Computer Use is the capability that lets an LLM control a desktop environment by taking screenshots, reasoning about what it sees, and emitting mouse and keyboard actions. Anthropic introduced the term with their late-2024 release of Claude Computer Use; OpenAI shipped Operator with similar capabilities; Google integrated comparable features in Gemini and Project Mariner. By 2026 Computer Use is a mainstream agent capability with active production deployments.
How it works under the hood:
- The agent runtime takes a screenshot of the controlled environment (a sandboxed Linux desktop, a virtual browser, sometimes the user's actual machine with consent).
- The screenshot is sent to a vision-capable LLM along with the user's goal and the conversation history.
- The LLM emits an action: "click at coordinates (340, 220)", "type 'invoice 2026-04'", "scroll down 500px", "open new tab".

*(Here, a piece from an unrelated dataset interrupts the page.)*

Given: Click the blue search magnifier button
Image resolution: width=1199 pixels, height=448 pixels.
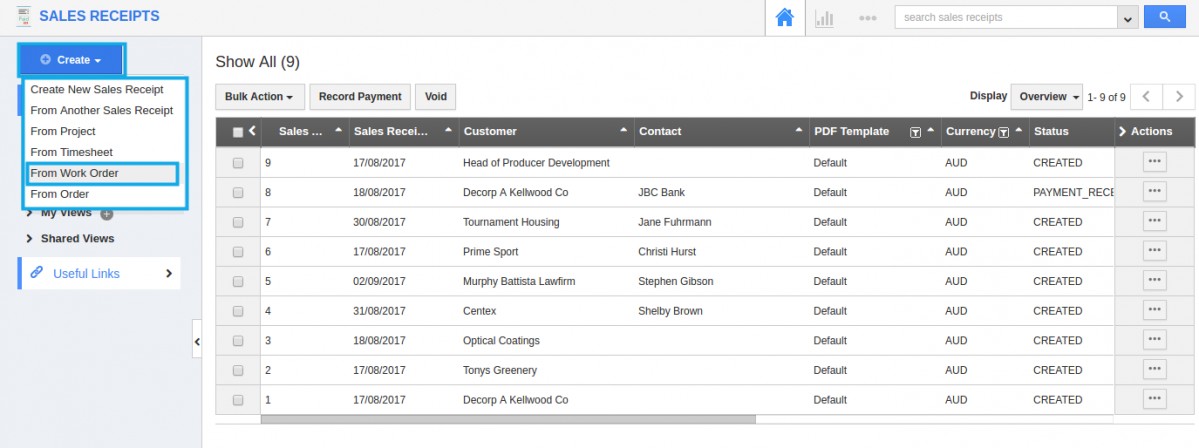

- The runtime executes the action and takes another screenshot.
- Loop until the goal is achieved or the agent gives up.
The 2026 use cases that have stabilised:
- Workflow automation in legacy systems — controlling old enterprise software that has no API.
- Form filling — government, vendor, healthcare, expense reports.
- Personal task automation — book travel, manage subscriptions, schedule appointments.
- End-to-end testing — natural-language test scenarios driven through a real browser.
- Customer support escalation — agents that can navigate internal tools the way a human support rep would.
- Research and data collection — sites that block traditional scraping but allow browser sessions.
The hard problems:
- Reliability — visual reasoning is fragile. UI changes, modals, loading states and pop-ups all break naive agents. Production-grade Computer Use needs robust retry, recovery and human handoff.
- Speed — every action requires a vision LLM call; minute-scale workflows are typical. Background execution is more common than real-time.
- Cost — vision tokens are expensive; long sessions of dozens of screenshots add up to dollars.
- Security — an agent that can click anywhere can also click "delete" anywhere. Sandboxing and permission boundaries are non-negotiable.
- Prompt injection — malicious content visible on screen can hijack the agent's behaviour, just as text-based prompt injection does in chat.
For a US team in 2026, Computer Use is appropriate when there is no better alternative and the task is consequential enough to justify the cost. APIs beat browser automation; browser automation beats Computer Use. But for the tasks where APIs and DOM-based automation both fail, Computer Use has earned its place as a real production capability rather than a research curiosity. The mature deployments treat the agent as a sandboxed worker with a checkpoint-and-approval gate before any irreversible action.